La ocurrencia de un eclipse de Sol no es excepcional y son tan frecuentes como los de Luna.
En realidad un poquito más. La diferencia radica en que cuando ocurre un eclipse de Luna,
más de la mitad del planeta Tierra (la mitad nocturna) puede observarlo.
En cambio los eclipses solares solo son observables en la zona por donde el cono de sombra
de la Luna barre la superficie de la Tierra, que es una región mucho más pequeña.

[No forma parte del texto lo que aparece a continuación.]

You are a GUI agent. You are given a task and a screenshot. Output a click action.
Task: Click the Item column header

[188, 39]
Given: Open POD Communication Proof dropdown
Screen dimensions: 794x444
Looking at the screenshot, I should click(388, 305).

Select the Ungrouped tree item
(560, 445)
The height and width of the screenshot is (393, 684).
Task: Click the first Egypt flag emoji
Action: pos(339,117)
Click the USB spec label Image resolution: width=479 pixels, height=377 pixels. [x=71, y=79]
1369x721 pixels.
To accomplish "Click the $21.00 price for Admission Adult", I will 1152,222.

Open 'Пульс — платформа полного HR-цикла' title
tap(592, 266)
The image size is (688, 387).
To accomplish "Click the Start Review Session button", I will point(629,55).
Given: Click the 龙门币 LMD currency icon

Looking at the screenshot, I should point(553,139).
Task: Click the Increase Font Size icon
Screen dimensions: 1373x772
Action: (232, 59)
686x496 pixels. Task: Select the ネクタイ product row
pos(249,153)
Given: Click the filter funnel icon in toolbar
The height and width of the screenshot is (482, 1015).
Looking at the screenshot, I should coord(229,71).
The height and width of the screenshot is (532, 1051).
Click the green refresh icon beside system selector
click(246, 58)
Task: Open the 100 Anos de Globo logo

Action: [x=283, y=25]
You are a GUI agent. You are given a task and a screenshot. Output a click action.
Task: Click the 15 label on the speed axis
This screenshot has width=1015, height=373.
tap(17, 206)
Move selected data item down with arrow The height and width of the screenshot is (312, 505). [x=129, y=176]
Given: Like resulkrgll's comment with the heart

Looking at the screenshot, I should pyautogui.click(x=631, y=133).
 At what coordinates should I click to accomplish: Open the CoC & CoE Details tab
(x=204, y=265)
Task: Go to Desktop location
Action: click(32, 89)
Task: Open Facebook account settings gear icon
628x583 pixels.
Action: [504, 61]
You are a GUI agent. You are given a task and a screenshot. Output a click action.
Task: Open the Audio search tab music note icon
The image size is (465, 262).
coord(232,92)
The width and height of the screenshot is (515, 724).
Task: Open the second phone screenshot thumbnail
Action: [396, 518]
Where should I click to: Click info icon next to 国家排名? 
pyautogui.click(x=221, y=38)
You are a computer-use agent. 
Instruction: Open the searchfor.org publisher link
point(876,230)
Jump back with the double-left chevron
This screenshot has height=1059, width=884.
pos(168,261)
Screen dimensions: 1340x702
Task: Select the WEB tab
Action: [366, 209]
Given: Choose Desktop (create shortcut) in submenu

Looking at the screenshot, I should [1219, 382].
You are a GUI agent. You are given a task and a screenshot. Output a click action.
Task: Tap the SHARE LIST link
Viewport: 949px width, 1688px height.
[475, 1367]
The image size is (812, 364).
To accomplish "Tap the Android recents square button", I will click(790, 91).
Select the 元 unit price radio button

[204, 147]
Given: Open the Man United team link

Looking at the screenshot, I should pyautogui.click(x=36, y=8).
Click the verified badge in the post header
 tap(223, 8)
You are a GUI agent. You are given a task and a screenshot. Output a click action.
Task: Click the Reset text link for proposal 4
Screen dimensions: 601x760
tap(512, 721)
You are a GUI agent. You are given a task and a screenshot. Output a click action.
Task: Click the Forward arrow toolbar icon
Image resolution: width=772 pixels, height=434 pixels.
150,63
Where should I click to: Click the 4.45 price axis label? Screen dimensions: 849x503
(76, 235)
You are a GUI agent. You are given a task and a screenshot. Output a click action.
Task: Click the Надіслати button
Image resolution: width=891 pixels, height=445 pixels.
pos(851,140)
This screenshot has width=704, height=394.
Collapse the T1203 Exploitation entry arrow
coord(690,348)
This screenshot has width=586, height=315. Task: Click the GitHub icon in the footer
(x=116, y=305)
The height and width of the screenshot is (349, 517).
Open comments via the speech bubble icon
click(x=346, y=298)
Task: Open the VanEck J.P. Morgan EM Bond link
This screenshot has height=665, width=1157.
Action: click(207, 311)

Por eso, para un obsevador en un lugar fijo de la Tierra es mucho más frecuente ver un
eclipse de Luna que uno de Sol.
La velocidad de la Tierra en su órbita hace que mientras el Sol está cerca de un nodo, la Luna pueda pasar por un nodo y 2 semanas despúes por el otro. De esta forma ocurren un eclipse de Sol y luego uno de Luna, o al revés, primero uno de Luna y luego uno de Sol. Incluso a veces hay tiempo suficiente para que la Luna vuelva a pasar otra vez por el otro nodo, dando lugar a un tercer eclipse. En este caso puede ocurrir una secuencia de eclipses Sol-Luna-Sol, o Luna-Sol-Luna. Estas seguidilla de 2 ó 3 eclipses se denominan "temporadas de eclipses". Luego de una de estas "temporadas", el Sol (en realidad la Tierra en su movimiento orbital) tardará unos 6 meses en llegar al nodo opuesto y estará en condiciones de que ocurra una nueva temporada de eclipses. De este modo se tienen 2 temporadas de eclipses por año. Según como se combinen las 2 temporadas que haya en el año, podrán haber desde 4 hasta 6 eclipses por año. Rara vez puede haber 7 eclipses si la primer temporada ocurre muy a comienzos del año calendario.